In spite of tall claims no medical treatment has been established scientifically beyond doubt till now. Anecdotal claims do not satisfy scientific hypothesis. Use of antioxidants may retard the progression of cataract as a general anti ageing effect. Avoid using eye drops of unknown composition and dubious sources in the name of magical cures! They may cause more harm than benefit.
It depends on upon the lifestyle, profession and visual needs of a patient. It is ordinarily an elective surgery and a patient should discuss all the elements of procedure and care with the surgeon and decide on the timing of surgery. Surgery is aimed at improving "quality of life". Glare, difficulty in driving and reading are some of the things that can affect the quality of life of a person and surgery is expected to alleviate them. A driver, an IT professional, an avid golfer may choose to undergo surgery at an earlier stage than a person who does not drive and read much.
Gone are the days when patients used to wait for the cataract to mature! Surgery time is decided after a mutual discussion on outcomes and QOL targets. Surgery should not be postponed for long in case of advanced cataracts as they turn harder with time and surgery becomes more challenging. There are situations when surgery can not be postponed such as a swollen lens causing a rise in pressure or a leaky lens causing inflammation.
Cataract surgery is one of the most gratifying surgical procedures and safest as well.

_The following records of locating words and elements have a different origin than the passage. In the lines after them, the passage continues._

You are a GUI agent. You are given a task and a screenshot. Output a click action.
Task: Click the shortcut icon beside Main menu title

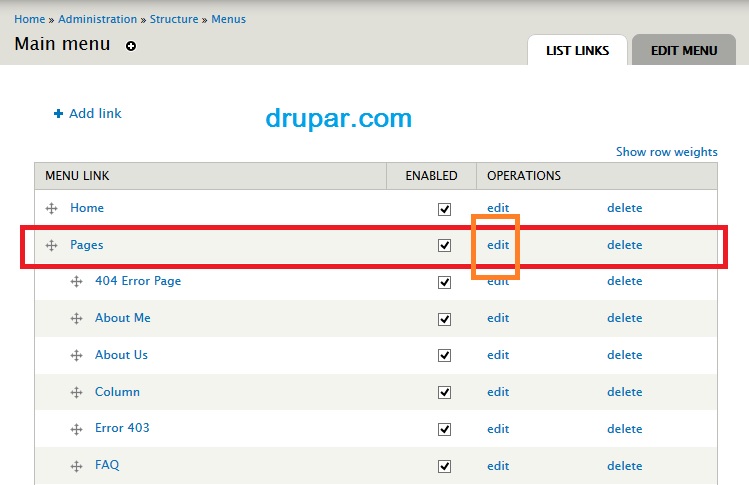(130, 46)
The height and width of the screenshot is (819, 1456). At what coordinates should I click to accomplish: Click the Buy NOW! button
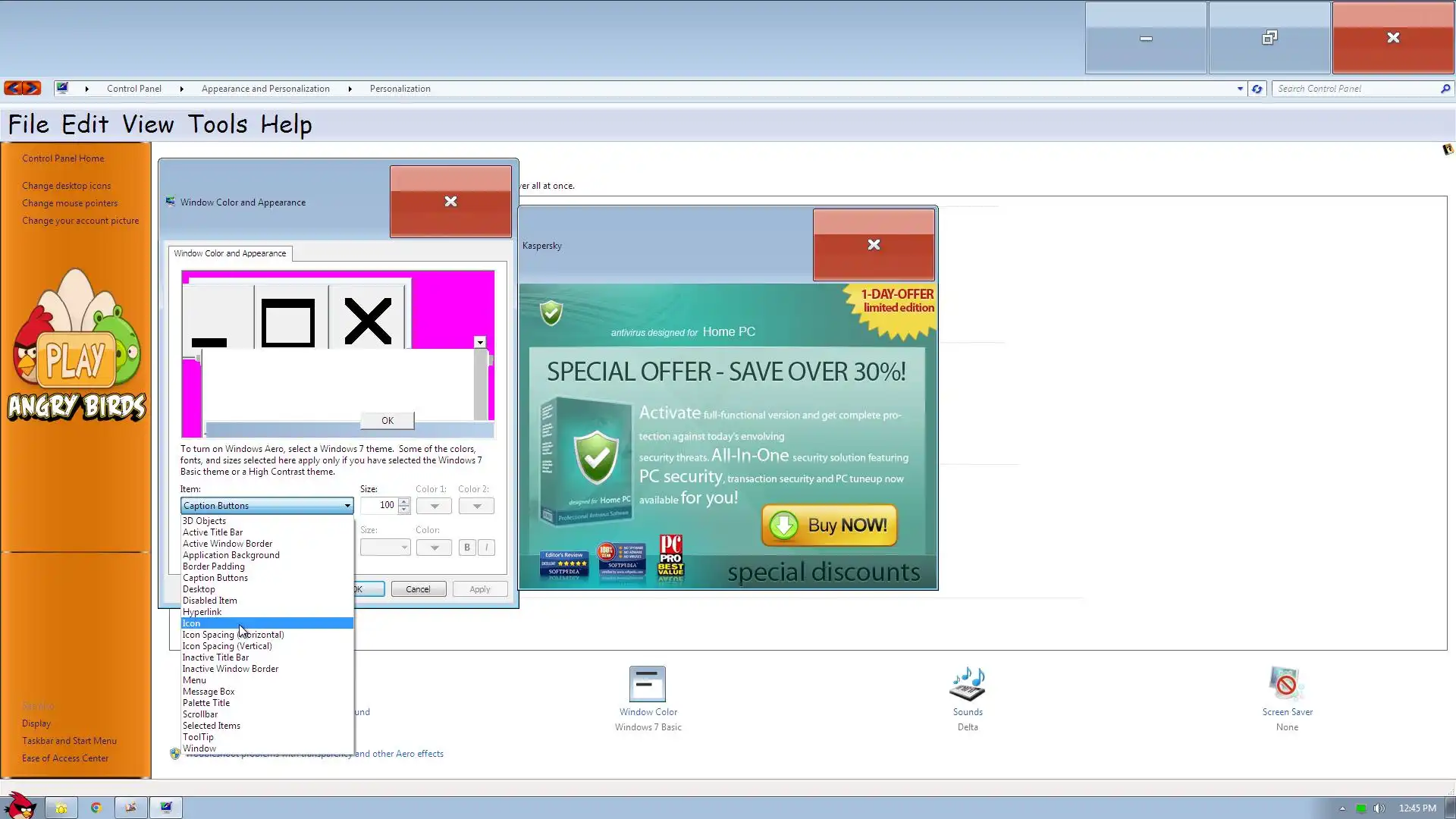point(829,526)
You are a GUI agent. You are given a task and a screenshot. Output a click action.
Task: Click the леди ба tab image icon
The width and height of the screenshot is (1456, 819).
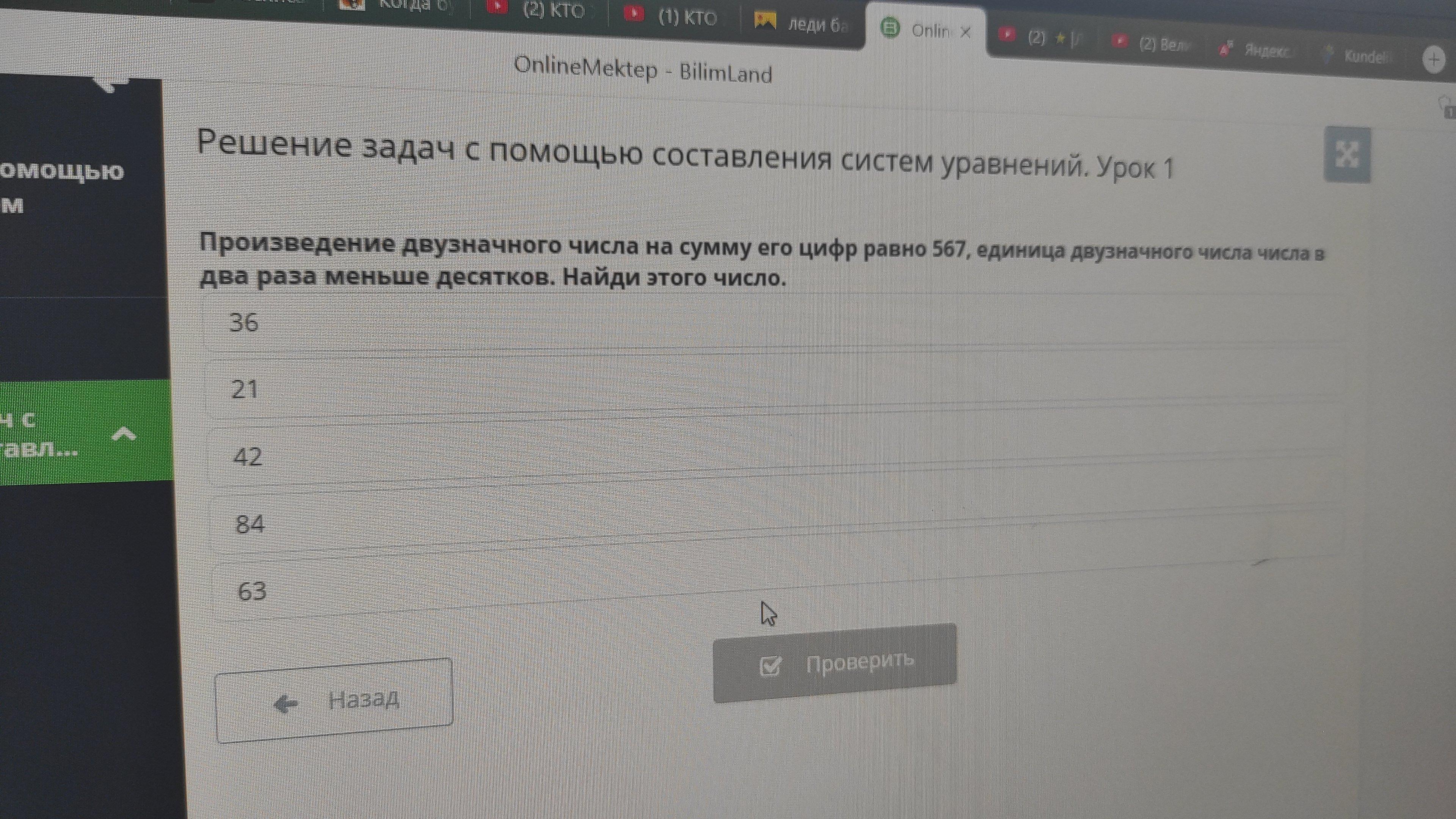coord(765,21)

Do not get scared, discuss the goals of surgery and take a cool decision.
Cataract surgery is the one of most commonly performed eye surgery. It has got high levels of safety and predictability of outcomes.
IOLs are manufactured mostly from Hydrophilic or Hydrophobic clinical quality plastic polymers. Hydrophilic polymers create highly pliable lenses that are relatively easier to introduce in the eye. However ,the incidence of lens capsule becoming opaque is higher, though eminently treatable with YAG laser capsulotomy. This kind of material may also be avoided in diabetic patients as it binds to silicone oil, in case patient undergoes VR surgery in future (the chances are low though for this kind of surgery). Hydrophobic Polymers are increasingly the choice of material for eye surgeons across the world. The polymer research is continuing in various directions to make the IOLs behave as close to the natural lens as possible.

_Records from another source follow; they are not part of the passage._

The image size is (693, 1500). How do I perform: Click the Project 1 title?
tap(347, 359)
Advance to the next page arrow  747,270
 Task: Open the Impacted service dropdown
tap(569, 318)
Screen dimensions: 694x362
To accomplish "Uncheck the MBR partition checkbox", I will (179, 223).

IOLs are available in different refractive options as well; mainly mono focal and multi-focal. Mono- focal lenses have a fixed focus and necessitate use of reading glasses after surgery. Multi-focal lenses are designed to work at all distances and obviate reliance on corrective lenses post surgery for most of the daily activities. There are advantages as well as limitation of multi-focal lenses which you must discuss with your doctor. Current knowledge discourages use of multi focal lenses in diabetics.
Toric lenses are also available to take care of of cylindrical power as well as Toric Multifocal lenses which also help in assisting in near vision.

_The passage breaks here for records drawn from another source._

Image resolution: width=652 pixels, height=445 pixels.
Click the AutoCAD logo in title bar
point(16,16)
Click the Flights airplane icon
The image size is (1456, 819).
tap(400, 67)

There is a fiscal impact for each lens that a patient should know and discuss probable outcomes as well as challenges that may arise in the post operative period peculiar to a lens design such as glares, halos, floaters etc.
It is important to discuss with your surgeon about the material, design, probable visual outcomes and limitations of an IOL that is selected for insertion in your eye.
Please obtain the bar code of the IOL inserted in the eye from the hospital and keep it safe for future reference.
An informed decision is always important to match expectations in outcome of a surgery.